Data shown

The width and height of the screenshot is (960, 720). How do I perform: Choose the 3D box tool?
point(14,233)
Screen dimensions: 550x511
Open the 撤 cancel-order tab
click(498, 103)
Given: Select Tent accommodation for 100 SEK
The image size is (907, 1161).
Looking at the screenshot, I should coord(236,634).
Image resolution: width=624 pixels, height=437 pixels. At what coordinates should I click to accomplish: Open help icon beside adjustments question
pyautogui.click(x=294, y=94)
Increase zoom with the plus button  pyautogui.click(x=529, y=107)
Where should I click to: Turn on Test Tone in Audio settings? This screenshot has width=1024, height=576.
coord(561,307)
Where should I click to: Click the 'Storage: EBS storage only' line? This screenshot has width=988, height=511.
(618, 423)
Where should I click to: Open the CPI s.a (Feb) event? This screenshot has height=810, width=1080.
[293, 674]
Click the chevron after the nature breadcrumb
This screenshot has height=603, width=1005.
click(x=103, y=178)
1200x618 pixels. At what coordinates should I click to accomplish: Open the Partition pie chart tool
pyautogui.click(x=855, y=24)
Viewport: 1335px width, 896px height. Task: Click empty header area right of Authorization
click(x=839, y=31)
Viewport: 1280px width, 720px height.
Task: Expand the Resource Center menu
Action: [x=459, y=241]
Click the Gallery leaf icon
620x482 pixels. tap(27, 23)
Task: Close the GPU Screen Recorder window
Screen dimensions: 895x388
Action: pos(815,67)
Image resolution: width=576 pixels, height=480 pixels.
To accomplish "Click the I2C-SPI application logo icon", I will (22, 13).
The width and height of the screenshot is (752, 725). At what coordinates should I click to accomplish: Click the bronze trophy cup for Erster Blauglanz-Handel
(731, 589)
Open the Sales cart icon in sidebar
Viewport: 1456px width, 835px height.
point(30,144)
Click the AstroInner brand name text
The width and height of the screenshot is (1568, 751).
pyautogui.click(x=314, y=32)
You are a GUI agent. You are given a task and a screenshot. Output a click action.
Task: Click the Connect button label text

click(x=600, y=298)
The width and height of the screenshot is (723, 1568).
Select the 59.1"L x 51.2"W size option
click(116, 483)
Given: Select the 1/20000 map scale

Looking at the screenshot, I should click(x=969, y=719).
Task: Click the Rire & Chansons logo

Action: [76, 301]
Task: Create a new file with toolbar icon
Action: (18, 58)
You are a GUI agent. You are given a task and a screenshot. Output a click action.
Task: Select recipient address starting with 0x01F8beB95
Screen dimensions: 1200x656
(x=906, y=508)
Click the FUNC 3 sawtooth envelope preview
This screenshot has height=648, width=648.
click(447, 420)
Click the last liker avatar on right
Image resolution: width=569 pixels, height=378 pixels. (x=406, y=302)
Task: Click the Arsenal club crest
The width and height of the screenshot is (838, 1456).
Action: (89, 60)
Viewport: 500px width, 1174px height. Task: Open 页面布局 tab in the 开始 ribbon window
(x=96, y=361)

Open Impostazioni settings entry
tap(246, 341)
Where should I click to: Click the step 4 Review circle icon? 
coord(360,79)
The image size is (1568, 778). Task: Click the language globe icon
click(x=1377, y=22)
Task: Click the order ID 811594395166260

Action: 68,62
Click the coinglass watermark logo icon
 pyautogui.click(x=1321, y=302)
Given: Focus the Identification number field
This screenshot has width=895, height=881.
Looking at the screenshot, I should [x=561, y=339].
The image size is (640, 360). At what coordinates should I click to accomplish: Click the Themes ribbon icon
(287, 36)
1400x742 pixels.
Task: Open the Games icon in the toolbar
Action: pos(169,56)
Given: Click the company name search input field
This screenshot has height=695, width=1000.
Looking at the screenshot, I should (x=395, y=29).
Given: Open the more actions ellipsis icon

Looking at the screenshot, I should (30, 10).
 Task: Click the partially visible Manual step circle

What to do
Only the lines from the one with "The width and height of the screenshot is (838, 1456)." through the final line above belong in the answer, each retyped exactly.

Your solution
The width and height of the screenshot is (838, 1456).
Action: (89, 60)
Viewport: 500px width, 1174px height. Task: Open 页面布局 tab in the 开始 ribbon window
(x=96, y=361)

Open Impostazioni settings entry
tap(246, 341)
Where should I click to: Click the step 4 Review circle icon? 
coord(360,79)
The image size is (1568, 778). Task: Click the language globe icon
click(x=1377, y=22)
Task: Click the order ID 811594395166260

Action: 68,62
Click the coinglass watermark logo icon
 pyautogui.click(x=1321, y=302)
Given: Focus the Identification number field
This screenshot has width=895, height=881.
Looking at the screenshot, I should [x=561, y=339].
The image size is (640, 360). At what coordinates should I click to accomplish: Click the Themes ribbon icon
(287, 36)
1400x742 pixels.
Task: Open the Games icon in the toolbar
Action: pos(169,56)
Given: Click the company name search input field
This screenshot has height=695, width=1000.
Looking at the screenshot, I should (x=395, y=29).
Given: Open the more actions ellipsis icon

Looking at the screenshot, I should (30, 10).
 Task: Click the partially visible Manual step circle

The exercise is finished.